Most of the time, but BigDyl can get me pretty worked up.


well, pretty much any liberal can


----------



## busyLivin (Sep 14, 2007)

DOMS said:


> BigDyl has a point.



Impossible.


----------



## busyLivin (Sep 14, 2007)

DOMS said:


> Yes, he is.



I should have known that it was Snafu. For a second there he was pissing me off, but no longer


----------



## BoneCrusher (Sep 14, 2007)

Big Smoothy said:


> I would be better for focus on the _issues_ and not call people names, insult them, and threaten violence.
> 
> The negative personal comments just go to show the lack of critical thinking and a lack of the ability to have a half-way mature discussion.


You brought this on yourself Snafu.  WTF did you think would happen in here when you cried out your support for the death of your fellow Americans in a thread posted to show respect for Americans that have died over 9/11?  You voted yourself off the island with that one.
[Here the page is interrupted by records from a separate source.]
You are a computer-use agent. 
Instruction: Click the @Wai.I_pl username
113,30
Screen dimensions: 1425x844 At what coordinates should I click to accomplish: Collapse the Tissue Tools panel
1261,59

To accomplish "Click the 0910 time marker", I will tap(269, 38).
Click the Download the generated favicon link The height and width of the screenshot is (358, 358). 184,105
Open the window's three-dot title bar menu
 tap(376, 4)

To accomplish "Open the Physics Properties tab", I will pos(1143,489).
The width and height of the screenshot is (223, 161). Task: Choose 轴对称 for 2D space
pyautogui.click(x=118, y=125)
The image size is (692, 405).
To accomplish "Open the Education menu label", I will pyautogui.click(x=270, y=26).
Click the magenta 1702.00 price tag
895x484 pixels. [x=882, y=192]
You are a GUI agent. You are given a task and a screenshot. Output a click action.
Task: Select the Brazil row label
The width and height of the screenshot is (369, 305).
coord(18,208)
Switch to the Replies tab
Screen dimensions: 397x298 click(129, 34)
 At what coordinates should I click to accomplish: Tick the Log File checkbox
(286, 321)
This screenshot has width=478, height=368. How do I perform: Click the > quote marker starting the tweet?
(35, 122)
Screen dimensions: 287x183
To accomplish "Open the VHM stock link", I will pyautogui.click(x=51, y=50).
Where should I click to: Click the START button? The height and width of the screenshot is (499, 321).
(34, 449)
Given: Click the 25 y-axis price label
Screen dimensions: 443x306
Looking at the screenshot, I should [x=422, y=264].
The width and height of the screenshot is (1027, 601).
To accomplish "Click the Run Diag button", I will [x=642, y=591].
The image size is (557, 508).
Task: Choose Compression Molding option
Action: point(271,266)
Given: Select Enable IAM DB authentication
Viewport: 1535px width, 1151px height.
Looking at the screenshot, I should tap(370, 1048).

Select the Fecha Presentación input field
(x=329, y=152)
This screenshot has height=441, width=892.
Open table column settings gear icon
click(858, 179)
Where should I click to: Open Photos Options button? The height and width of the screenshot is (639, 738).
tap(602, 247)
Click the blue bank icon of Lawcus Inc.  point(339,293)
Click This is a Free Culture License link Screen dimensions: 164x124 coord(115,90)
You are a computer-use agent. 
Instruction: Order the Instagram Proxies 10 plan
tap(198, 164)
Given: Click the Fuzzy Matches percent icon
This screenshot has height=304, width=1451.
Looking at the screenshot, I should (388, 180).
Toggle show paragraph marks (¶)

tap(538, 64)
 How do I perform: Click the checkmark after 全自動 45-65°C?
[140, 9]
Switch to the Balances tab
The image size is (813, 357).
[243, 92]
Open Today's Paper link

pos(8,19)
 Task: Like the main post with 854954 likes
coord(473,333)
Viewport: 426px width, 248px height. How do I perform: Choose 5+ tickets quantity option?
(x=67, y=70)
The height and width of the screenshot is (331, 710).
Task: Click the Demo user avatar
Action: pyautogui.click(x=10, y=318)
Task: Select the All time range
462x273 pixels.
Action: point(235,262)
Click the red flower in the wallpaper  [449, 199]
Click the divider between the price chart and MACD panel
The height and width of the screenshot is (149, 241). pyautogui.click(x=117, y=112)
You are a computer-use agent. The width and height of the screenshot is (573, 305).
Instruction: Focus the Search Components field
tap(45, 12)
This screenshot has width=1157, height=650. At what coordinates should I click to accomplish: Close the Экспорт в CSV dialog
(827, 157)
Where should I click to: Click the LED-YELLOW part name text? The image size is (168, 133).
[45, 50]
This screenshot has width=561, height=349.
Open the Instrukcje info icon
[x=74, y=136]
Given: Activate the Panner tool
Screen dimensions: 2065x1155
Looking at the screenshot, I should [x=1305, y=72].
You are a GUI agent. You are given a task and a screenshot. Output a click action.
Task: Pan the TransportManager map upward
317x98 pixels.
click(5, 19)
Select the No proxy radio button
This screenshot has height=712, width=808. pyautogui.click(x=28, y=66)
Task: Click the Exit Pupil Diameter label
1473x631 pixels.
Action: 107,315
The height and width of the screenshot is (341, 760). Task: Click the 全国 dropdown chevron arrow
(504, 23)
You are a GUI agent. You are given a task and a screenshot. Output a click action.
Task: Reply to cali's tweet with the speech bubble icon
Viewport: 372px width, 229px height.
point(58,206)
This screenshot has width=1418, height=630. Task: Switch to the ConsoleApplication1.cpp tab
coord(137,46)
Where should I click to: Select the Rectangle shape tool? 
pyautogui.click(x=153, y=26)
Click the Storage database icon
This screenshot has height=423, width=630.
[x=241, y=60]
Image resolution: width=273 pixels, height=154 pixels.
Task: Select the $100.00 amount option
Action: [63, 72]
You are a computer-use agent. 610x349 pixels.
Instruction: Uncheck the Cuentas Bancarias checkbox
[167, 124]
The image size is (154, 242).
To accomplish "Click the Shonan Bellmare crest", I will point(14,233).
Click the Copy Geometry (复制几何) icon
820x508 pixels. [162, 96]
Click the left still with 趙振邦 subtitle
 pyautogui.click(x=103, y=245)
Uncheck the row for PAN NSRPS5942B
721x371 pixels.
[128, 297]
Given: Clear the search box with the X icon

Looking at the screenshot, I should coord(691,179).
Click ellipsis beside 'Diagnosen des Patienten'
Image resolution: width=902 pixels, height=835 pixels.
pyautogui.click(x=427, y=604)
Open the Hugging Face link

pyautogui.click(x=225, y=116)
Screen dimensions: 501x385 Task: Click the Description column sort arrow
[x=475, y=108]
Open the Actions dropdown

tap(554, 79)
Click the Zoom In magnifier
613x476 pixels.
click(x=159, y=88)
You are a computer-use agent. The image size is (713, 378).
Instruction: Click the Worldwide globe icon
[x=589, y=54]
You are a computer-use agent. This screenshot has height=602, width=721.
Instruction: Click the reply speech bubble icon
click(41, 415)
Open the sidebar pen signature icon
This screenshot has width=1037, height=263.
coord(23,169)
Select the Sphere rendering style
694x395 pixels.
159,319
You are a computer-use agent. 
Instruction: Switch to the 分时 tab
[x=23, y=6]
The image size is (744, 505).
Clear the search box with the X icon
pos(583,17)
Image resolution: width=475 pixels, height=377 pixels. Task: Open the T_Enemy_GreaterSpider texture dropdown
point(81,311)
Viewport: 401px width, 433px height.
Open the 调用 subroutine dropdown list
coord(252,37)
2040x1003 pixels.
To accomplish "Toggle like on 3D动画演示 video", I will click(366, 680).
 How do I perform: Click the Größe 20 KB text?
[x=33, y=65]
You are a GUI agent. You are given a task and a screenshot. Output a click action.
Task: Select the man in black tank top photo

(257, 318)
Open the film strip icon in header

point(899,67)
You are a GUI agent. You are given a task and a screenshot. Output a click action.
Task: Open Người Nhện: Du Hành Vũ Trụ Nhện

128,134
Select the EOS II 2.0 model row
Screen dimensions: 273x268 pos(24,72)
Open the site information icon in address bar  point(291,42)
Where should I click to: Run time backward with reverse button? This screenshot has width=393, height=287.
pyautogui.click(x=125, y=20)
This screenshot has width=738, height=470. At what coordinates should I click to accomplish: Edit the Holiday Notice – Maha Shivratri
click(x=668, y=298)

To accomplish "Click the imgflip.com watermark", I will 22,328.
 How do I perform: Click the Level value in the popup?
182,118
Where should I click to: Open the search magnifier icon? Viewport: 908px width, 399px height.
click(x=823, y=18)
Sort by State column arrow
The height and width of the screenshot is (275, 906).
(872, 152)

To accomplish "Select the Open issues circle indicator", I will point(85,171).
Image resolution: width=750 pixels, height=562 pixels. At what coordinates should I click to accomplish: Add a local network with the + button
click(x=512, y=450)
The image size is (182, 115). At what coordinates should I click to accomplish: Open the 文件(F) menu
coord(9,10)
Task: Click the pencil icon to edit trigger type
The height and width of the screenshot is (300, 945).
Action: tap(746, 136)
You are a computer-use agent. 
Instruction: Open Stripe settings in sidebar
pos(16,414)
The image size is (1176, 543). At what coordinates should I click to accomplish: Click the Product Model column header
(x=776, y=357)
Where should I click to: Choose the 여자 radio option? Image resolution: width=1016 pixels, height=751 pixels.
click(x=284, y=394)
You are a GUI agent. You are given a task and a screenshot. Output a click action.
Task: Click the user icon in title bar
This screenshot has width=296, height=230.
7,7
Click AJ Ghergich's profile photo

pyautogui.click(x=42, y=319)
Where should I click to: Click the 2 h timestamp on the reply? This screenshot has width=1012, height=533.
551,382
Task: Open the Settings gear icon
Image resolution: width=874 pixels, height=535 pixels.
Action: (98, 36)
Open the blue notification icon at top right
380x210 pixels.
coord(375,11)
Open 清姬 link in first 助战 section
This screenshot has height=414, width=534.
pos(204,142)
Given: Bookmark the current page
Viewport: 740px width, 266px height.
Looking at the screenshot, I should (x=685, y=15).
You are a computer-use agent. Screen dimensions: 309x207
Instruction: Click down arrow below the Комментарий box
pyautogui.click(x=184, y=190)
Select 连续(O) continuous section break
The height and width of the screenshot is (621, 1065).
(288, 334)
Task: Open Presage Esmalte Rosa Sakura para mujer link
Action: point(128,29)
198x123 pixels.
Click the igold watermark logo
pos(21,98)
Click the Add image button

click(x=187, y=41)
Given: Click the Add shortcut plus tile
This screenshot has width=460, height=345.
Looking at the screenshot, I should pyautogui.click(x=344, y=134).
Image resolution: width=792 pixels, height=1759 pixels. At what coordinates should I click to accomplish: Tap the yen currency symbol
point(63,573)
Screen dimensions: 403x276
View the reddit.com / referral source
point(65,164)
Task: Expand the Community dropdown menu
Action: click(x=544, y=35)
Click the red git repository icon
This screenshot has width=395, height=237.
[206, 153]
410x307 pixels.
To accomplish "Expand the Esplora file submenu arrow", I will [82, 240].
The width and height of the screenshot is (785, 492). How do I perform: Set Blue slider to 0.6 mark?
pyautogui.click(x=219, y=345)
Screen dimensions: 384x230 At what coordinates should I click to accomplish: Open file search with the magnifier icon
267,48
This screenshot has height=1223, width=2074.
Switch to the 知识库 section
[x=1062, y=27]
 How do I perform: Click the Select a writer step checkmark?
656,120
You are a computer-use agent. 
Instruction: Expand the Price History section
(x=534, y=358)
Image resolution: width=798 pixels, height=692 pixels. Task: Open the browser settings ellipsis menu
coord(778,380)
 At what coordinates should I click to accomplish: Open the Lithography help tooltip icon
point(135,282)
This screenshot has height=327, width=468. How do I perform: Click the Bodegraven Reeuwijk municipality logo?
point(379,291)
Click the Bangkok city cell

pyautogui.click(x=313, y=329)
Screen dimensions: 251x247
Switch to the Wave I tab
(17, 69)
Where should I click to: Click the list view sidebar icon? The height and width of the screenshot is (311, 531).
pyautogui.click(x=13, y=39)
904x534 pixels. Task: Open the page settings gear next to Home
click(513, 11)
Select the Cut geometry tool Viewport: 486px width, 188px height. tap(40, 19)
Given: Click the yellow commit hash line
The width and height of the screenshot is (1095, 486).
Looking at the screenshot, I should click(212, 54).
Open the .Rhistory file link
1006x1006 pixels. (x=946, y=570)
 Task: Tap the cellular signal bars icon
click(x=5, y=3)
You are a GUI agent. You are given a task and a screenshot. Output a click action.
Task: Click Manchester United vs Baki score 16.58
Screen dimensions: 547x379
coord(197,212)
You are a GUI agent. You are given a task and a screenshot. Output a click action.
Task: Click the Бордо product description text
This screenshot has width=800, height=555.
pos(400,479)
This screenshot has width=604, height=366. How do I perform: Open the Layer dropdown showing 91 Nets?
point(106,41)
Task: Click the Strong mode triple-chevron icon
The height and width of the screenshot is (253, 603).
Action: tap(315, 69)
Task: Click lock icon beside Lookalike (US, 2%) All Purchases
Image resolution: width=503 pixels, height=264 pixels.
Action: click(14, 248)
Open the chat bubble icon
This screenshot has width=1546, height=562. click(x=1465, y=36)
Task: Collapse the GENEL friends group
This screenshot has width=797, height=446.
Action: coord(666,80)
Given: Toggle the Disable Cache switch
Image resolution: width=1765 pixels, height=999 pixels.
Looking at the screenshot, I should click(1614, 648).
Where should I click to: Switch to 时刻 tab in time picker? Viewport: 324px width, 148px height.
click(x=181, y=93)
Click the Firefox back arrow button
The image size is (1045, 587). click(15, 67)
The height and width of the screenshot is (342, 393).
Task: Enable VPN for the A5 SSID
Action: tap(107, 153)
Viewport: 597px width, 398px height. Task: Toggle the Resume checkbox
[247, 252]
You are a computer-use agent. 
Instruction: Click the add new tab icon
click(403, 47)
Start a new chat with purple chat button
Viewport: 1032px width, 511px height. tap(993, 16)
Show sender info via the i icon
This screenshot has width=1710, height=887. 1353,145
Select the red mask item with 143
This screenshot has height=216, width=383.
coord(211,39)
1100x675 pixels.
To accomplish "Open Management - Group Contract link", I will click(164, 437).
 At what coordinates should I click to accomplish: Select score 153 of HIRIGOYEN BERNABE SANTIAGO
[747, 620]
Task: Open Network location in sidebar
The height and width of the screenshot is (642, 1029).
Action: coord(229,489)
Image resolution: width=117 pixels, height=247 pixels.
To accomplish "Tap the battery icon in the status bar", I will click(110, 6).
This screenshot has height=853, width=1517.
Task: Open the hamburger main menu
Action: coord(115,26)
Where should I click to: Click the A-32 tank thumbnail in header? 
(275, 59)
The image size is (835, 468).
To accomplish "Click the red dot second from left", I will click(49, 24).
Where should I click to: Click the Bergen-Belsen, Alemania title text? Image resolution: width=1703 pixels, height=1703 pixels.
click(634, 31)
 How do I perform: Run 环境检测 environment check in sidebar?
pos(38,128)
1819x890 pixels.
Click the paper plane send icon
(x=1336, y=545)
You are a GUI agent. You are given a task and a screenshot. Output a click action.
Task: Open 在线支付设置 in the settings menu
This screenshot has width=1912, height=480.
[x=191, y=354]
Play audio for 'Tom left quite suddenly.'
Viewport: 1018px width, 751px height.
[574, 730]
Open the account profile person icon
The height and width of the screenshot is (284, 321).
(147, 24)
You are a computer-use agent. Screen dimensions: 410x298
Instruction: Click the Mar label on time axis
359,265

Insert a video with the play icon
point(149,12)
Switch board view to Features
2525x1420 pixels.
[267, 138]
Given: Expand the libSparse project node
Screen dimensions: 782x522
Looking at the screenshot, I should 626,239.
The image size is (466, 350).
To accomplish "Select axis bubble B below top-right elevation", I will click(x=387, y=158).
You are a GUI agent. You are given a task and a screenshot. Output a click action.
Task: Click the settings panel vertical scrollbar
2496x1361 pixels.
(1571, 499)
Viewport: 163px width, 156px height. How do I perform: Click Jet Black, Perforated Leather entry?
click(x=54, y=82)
I would be interested on why you believe US GI's should die for going to Iraq.


----------



## busyLivin (Sep 14, 2007)

this name changing stuff is driving me crazy


----------



## Big Smoothy (Sep 14, 2007)

Witmaster said:


> And so do you.



Please explain.


----------



## Witmaster (Sep 15, 2007)

Big Smoothy said:


> Please explain.


Ok..this isn't rocket science.

An insurgent drives a car, loaded with 1000 pounds of explosive ordinance, and detonates it in a crowded market place killing 70 innocent civilians and one American soldier.

You applaud the insurgents efforts.

You're no better than the terrorists.

But then, we've had this conversation before.  I've absolutely no intention of changing your mind.  It's already warped beyond anyone's reach.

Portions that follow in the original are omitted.